## Required task
Output the stretch of entries from the line containing "The height and" through the line containing "Click the Safari" as a numbered list, with no blank lines.

## Data lines

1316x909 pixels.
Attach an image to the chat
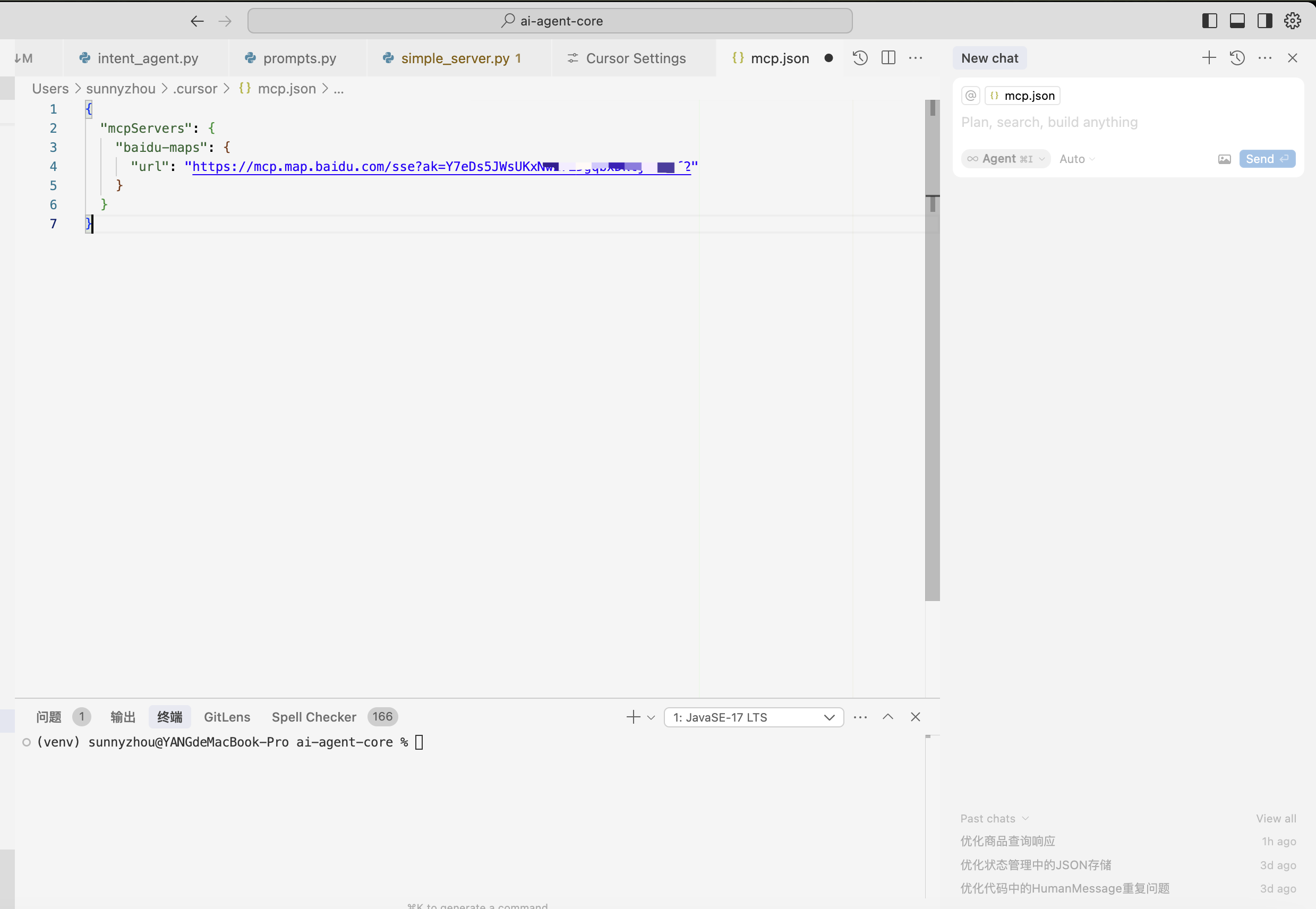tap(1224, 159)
==
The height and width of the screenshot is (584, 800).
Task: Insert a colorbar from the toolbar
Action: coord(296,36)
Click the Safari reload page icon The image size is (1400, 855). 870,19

## Output of the exercise
1. The height and width of the screenshot is (584, 800).
2. Task: Insert a colorbar from the toolbar
3. Action: coord(296,36)
4. Click the Safari reload page icon The image size is (1400, 855). 870,19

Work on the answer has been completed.